LAWS(SC)-1990-11-15

BRIJBASILAL Vs. STATE OF MADHYA PRADESH

Decided On November 14, 1990
Brijbasilal Appellant
V/S
STATE OF MADHYA PRADESH Respondents

JUDGEMENT

(1.) This appeal is directed against the judgment made in Criminal Appeal No. 321 of 1977 on the file of the High court of Madhya Pradesh at Jabalpur dismissing the appeal preferred by the appellant challenging the correctness of the judgment of the trial court convicting the appellant under S. 302 Indian Penal Code and sentencing him imprisonment for life.

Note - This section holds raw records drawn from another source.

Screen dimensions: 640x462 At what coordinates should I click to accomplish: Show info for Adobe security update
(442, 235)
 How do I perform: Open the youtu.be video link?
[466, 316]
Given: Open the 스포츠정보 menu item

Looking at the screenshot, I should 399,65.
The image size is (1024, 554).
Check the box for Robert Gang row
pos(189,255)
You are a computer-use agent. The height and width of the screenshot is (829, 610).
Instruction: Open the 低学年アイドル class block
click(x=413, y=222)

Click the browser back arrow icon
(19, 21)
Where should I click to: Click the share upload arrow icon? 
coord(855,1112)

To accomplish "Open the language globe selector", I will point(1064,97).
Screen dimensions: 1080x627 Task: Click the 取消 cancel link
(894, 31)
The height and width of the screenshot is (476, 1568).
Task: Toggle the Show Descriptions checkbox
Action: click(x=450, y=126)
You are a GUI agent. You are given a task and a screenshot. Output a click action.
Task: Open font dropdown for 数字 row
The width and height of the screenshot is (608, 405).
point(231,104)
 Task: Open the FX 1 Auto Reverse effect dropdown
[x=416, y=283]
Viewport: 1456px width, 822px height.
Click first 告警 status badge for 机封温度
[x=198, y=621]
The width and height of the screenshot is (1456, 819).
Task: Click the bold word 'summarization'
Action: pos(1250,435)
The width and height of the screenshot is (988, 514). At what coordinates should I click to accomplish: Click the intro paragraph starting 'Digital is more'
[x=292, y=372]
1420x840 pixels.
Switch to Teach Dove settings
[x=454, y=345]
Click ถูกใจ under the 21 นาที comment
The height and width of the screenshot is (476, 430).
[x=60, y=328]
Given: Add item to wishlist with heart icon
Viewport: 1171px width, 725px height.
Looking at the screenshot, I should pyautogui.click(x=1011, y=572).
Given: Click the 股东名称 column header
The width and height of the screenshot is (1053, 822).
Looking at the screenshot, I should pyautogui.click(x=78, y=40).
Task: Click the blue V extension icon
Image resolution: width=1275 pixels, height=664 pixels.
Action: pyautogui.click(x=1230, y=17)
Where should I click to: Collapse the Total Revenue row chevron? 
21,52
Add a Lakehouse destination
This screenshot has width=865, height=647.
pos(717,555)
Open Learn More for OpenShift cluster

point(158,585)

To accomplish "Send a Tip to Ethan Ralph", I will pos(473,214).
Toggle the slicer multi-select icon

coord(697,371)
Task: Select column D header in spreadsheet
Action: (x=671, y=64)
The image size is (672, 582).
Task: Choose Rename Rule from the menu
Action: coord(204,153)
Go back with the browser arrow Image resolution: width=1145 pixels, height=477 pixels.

(2.) The appellant took his trial on a charge that on 7/08/1976 at about 7 p. m. he committed the murder of deceased, Vishwanath, who is the father of Public Witness 1 in the. village Kaprora by. firing gun shots. Though number of witnesses have been examined in support of the prosecution case, most of the witnesses have turned hostile except Public Witness 1 who is none other than the son of the deceased, Vishwanath.

(3.) According to Public Witness 1, he and his father while coming together from the bazar, the appellant herein fired four gunshots as a result of which the deceased died. The only argument advanced by the learned counsel appearing on behalf of the appellant is that both the courts below ought not to have accepted the sole testimony of Public Witness 1 whose evidence is highlyinterested as Public Witness 1 happens to be the son of the deceased. We went through the copy of the deposition furnished by the learned counsel for the appellant as well as the impugned judgment meticulously. As pointed out by this court in Chinniah Servai v. State of Madras that plurality of witnesses is not necessary to prove a criminal charge and that a conviction can be based even on the sole testimony of a witness provided the testimony of that witness is wholly acceptable. Applying the above test, we, at the same time, bearing in mind the relationship of Public Witness 1 with the deceased, examined the evidence carefully and are satisfied that the evidence of Public Witness 1 is reliable and free from any infirmity. Therefore, we have no reason to refuse to act upon the testimony of Public Witness 1 merely on the ground that he is the son of the deceased. Since the evidence of Public Witness 1 is otherwise reliable and acceptable, we have no hesitation in agreeing with the finding of the High court.